- _Exercise passage_:

Define your evaluation metrics

The first step to evaluate your generative models or applications is to identify your evaluation goal and define your evaluation metrics. This page provides an overview of concepts related to defining evaluation metrics for your use case.

Overview

Generative AI models can be used to create applications for a wide range of tasks, such as summarizing news articles, responding to customer inquiries, or assisting with code writing. The Gen AI evaluation service in Vertex AI lets you evaluate any model with explainable metrics.

For example, you might be developing an application to summarize articles. To evaluate your application's performance on that specific task, consider the criteria you would like to measure and the metrics that you would use to score them:

  • Criteria: Single or multiple dimensions you would like to evaluate upon, such as conciseness, relevance, correctness, or appropriate choice of words.

  • Metrics: A single score that measures the model output against criteria.

The Gen AI evaluation service provides two major types of metrics:

  • Model-based metrics: Our model-based metrics assess your candidate model against a judge model. The judge model for most use cases is Gemini, but you can also use models such as MetricX or COMET for translation use cases.

    You can measure model-based metrics pairwise or pointwise:

    • Pointwise metrics: Let the judge model assess the candidate model's output based on the evaluation criteria. For example, the score could be 0~5, where 0 means the response does not fit the criteria, while 5 means the response fits the criteria well.

    • Pairwise metrics: Let the judge model compare the responses of two models and pick the better one. This is often used when comparing a candidate model with the baseline model. Pairwise metrics are only supported with Gemini as a judge model.

  • Computation-based metrics: These metrics are computed using mathematical formulas to compare the model's output against a ground truth or reference. Commonly used computation-based metrics include ROUGE and BLEU.

You can use computation-based metrics standalone, or together with model-based metrics. Use the following table to decide when to use model-based or computation-based metrics:

Evaluation approach Data Cost and speed
Model-based metrics Use a judge model to assess performance based on descriptive evaluation criteria Ground truth is optional Slightly more expensive and slower
Computation-based metrics Use mathematical formulas to assess performance Ground truth is usually required Low cost and fast

To get started, see Prepare your dataset and Run evaluation.

Define your model-based metrics

Model-based evaluation involves using a machine learning model as a judge model to evaluate the outputs of the candidate model.

Proprietary Google judge models, such as Gemini, are calibrated with human raters to ensure their quality. They are managed and available out of the box. The process of model-based evaluation varies based on the evaluation metrics you provide.

Model-based evaluation follows this process:

  1. Data preparation: You provide evaluation data in the form of input prompts. The candidate models receive the prompts and generate corresponding responses.

  2. Evaluation: The evaluation metrics and generated responses are sent to the judge model. The judge model evaluates each response individually, providing a row-based assessment.

  3. Aggregation and explanation: Gen AI evaluation service aggregates these individual assessments into an overall score. The output also includes chain-of-thought explanations for each judgment, outlining the rationale behind the selection.

- _Explore the material_:
A - Answer the following questions using the page on defining evaluation metrics.
(i) Besides Gemini, which judge models may be used for translation use cases?
(ii) According to the table, is ground truth needed for computation-based metrics?
(iii) In the aggregation and explanation step, what does the output include for each judgment?
B - According to the page on defining evaluation metrics, why are proprietary Google judge models such as Gemini calibrated with human raters?

- _Given entries_:
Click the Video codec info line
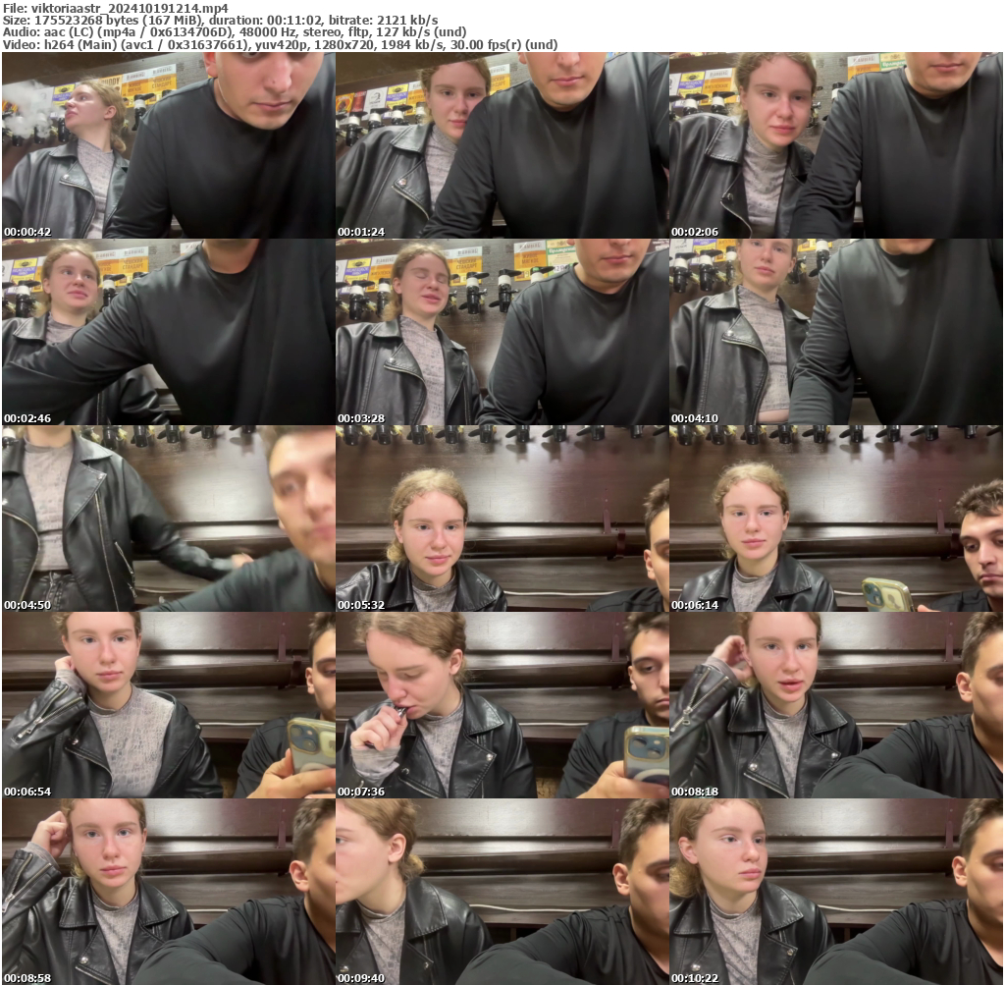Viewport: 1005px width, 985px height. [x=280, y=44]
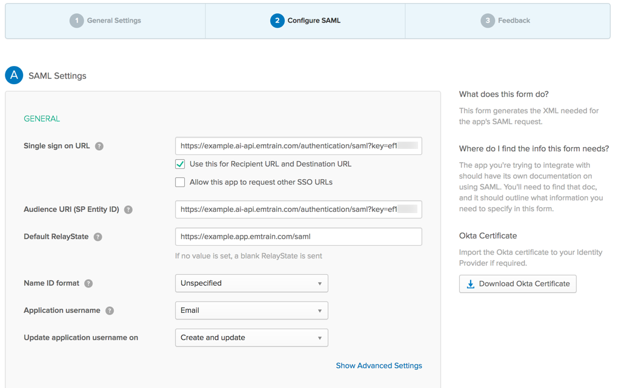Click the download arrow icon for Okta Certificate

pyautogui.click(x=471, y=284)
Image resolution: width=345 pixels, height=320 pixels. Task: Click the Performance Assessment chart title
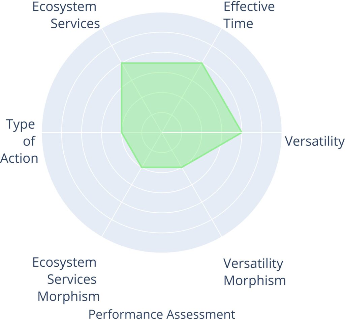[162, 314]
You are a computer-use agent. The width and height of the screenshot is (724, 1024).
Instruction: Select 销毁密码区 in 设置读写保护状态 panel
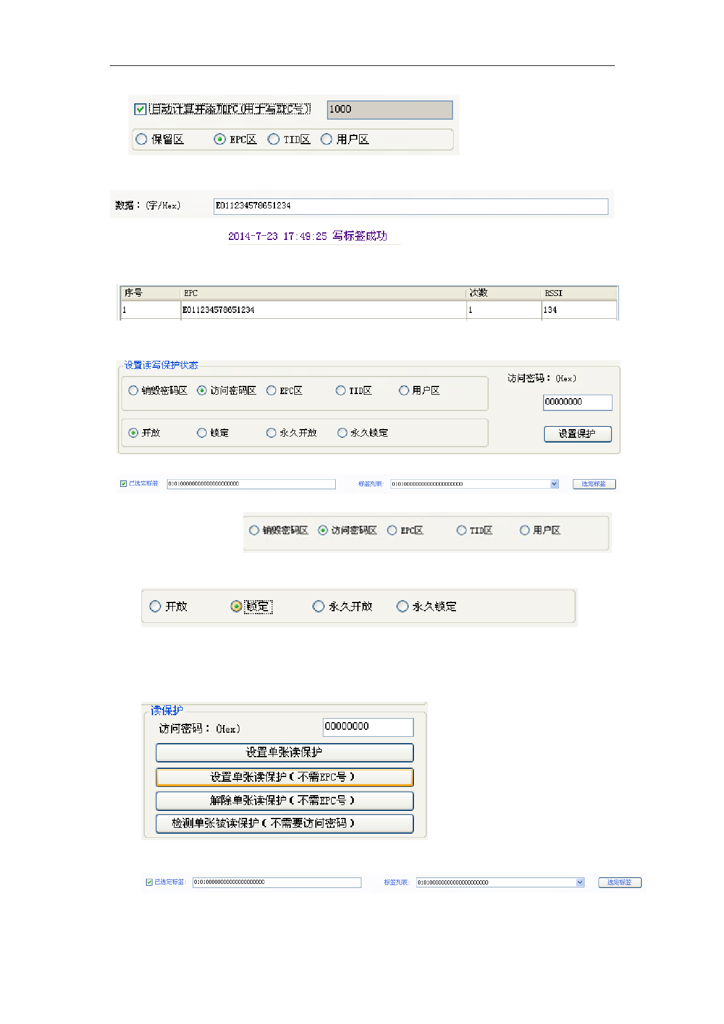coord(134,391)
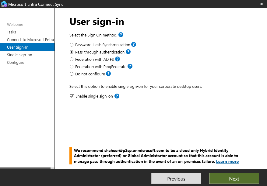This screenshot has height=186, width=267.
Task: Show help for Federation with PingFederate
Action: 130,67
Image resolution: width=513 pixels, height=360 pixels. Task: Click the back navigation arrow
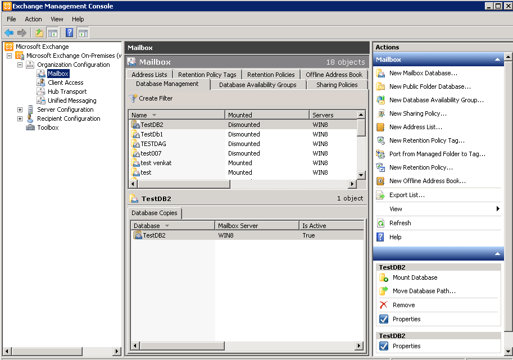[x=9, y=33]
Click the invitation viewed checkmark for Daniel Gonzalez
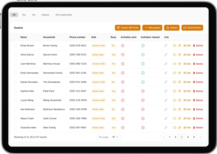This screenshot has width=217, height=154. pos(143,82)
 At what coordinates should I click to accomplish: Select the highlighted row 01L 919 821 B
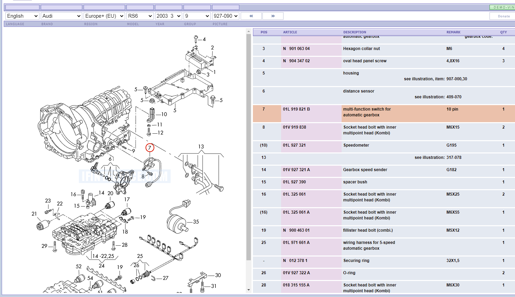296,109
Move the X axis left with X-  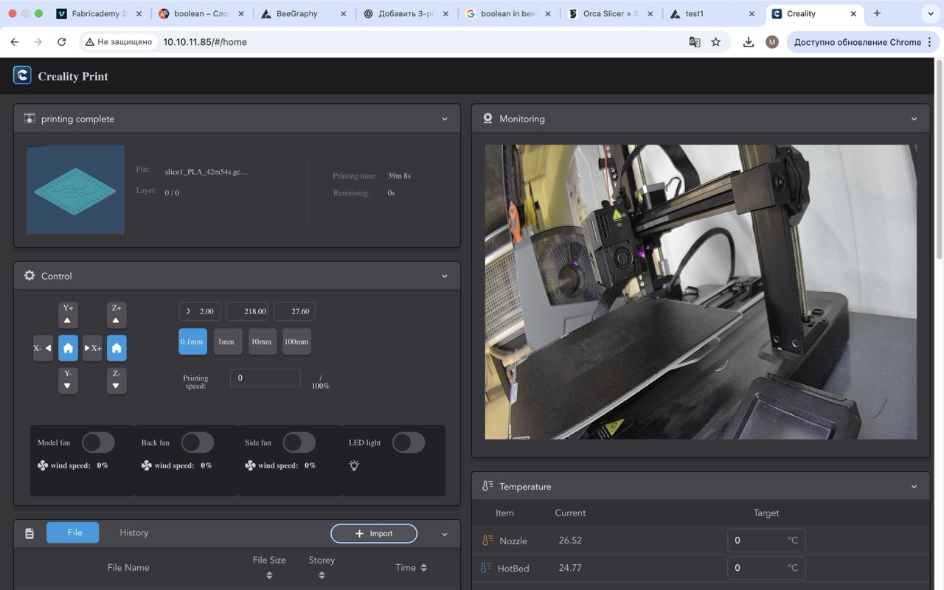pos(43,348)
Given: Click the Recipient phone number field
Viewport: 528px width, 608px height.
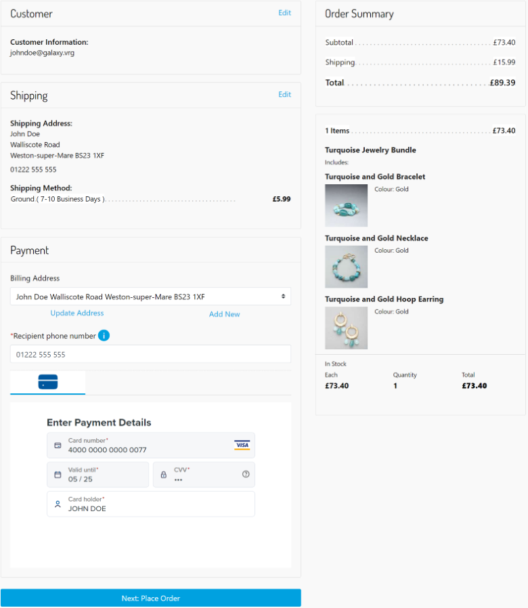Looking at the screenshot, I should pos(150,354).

---

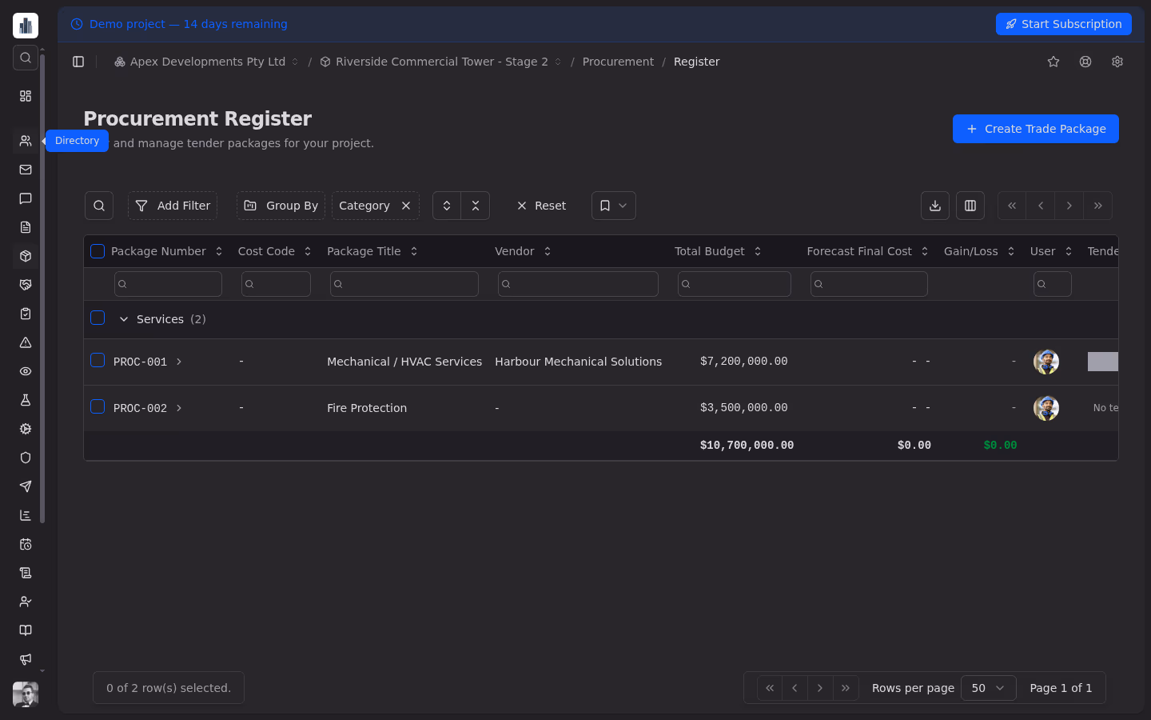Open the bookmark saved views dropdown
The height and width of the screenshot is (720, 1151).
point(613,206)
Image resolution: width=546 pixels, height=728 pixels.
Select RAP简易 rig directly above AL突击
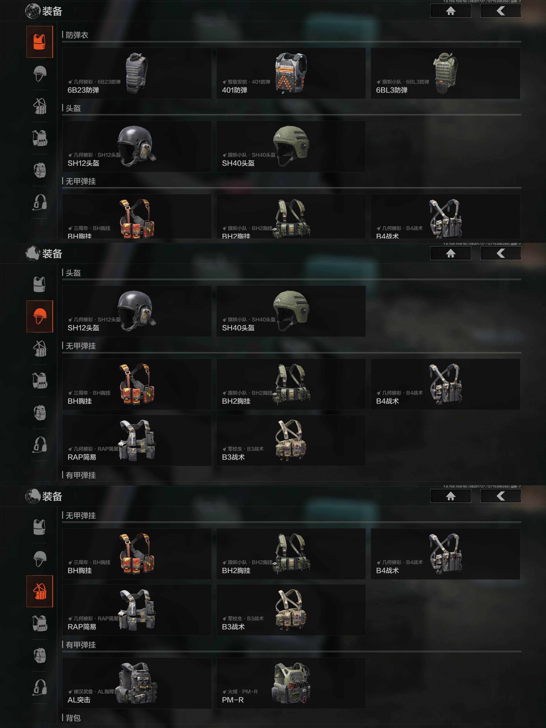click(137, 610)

- _Answers to each task_:
A -
(i) MetricX or COMET.
(ii) Ground truth is usually required.
(iii) Chain-of-thought explanations that outline the rationale behind the selection.

B - They are calibrated with human raters to ensure their quality.